> [EXERCISE DATA]:
*** Block opens ***

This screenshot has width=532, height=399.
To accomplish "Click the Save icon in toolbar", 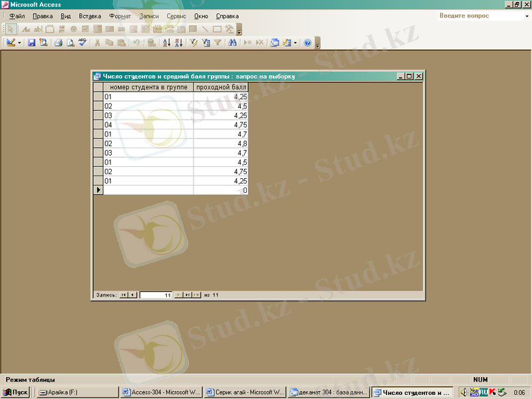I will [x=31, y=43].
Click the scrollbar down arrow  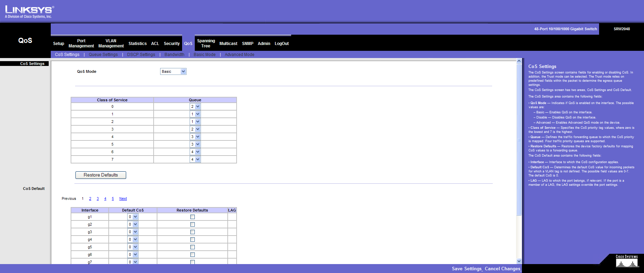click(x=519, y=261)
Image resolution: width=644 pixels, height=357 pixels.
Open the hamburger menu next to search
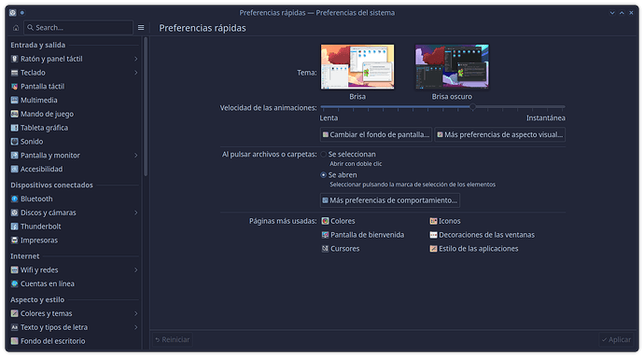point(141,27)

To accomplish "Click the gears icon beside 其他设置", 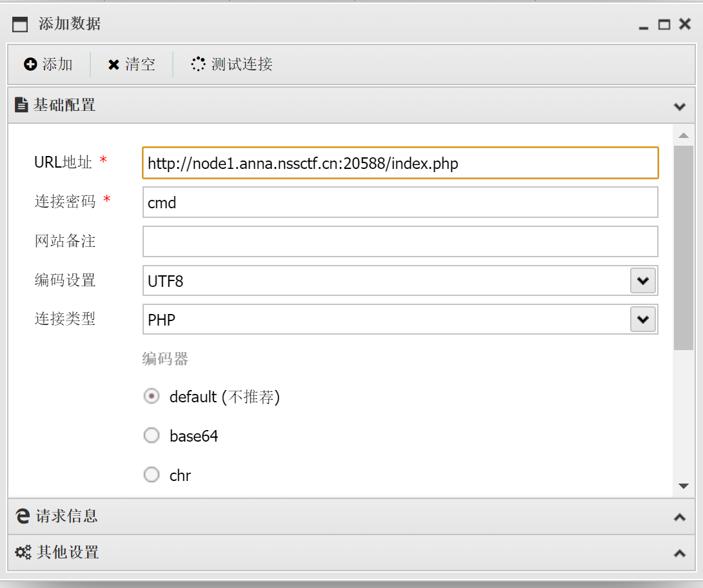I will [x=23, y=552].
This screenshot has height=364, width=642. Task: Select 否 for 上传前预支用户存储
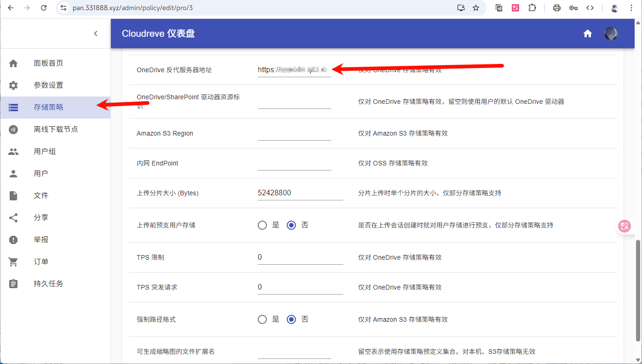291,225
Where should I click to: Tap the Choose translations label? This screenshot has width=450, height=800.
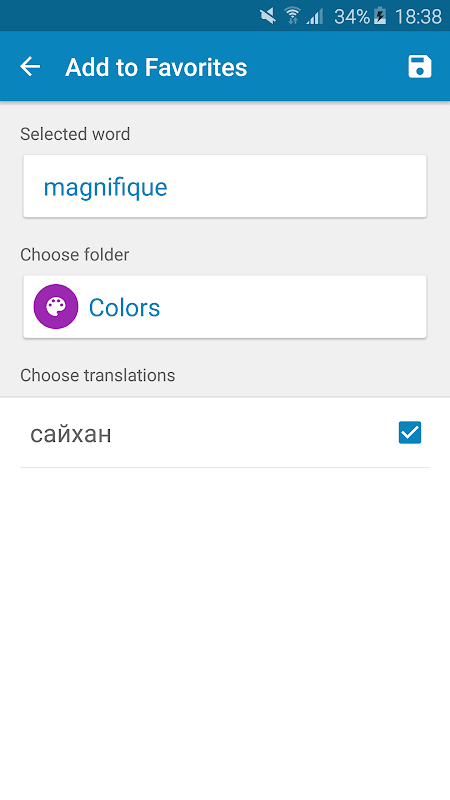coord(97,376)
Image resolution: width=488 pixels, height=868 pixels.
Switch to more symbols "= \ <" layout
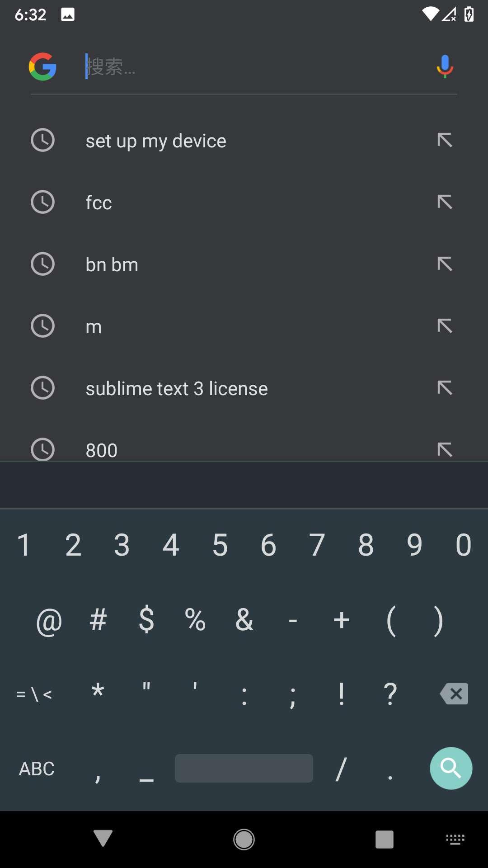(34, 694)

*** Block closes ***
*** Block opens ***

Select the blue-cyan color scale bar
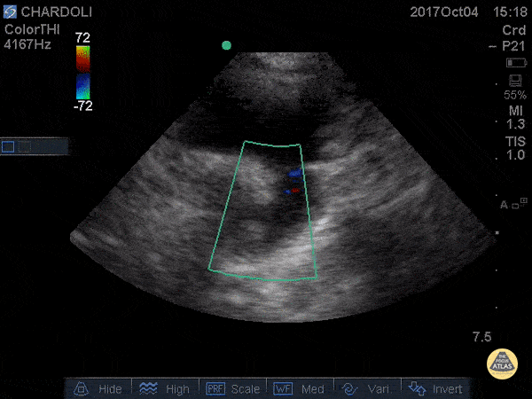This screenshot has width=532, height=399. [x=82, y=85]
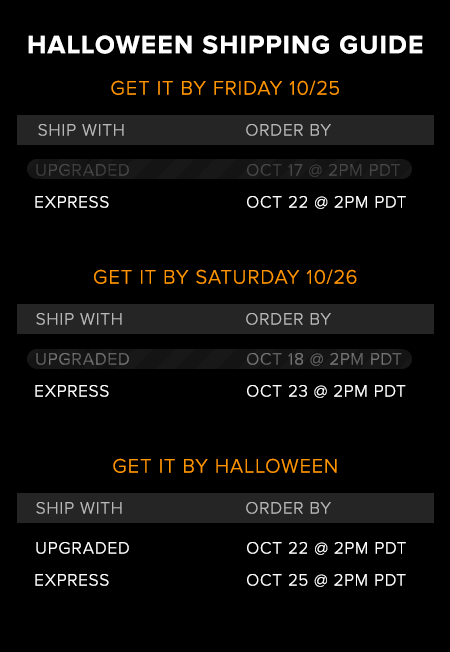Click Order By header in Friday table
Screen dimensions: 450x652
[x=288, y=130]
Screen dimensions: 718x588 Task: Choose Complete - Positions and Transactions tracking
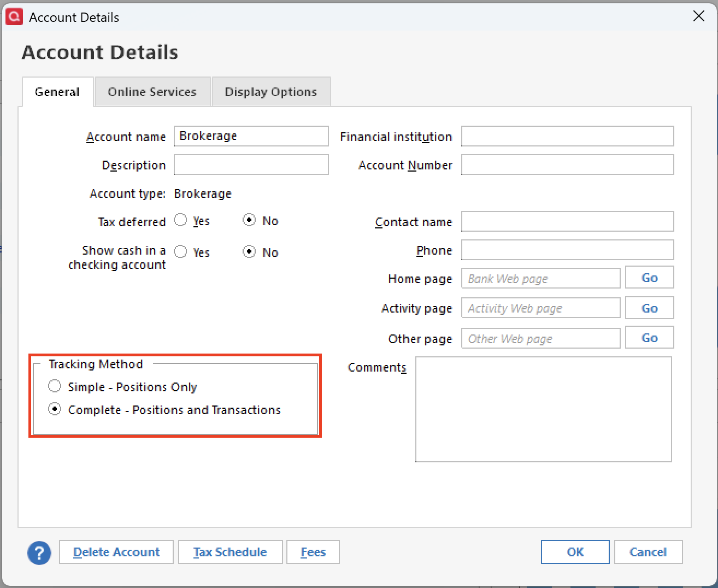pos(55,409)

*** Block closes ***
*** Block opens ***

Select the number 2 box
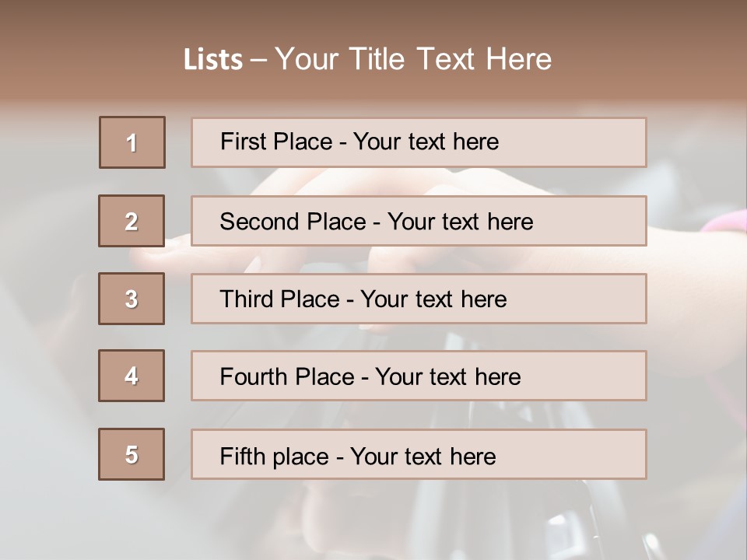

*** Block closes ***

Please return all lines in the material above that include the word "Image".

Image resolution: width=644 pixels, height=357 pixels.
Image resolution: width=488 pixels, height=868 pixels.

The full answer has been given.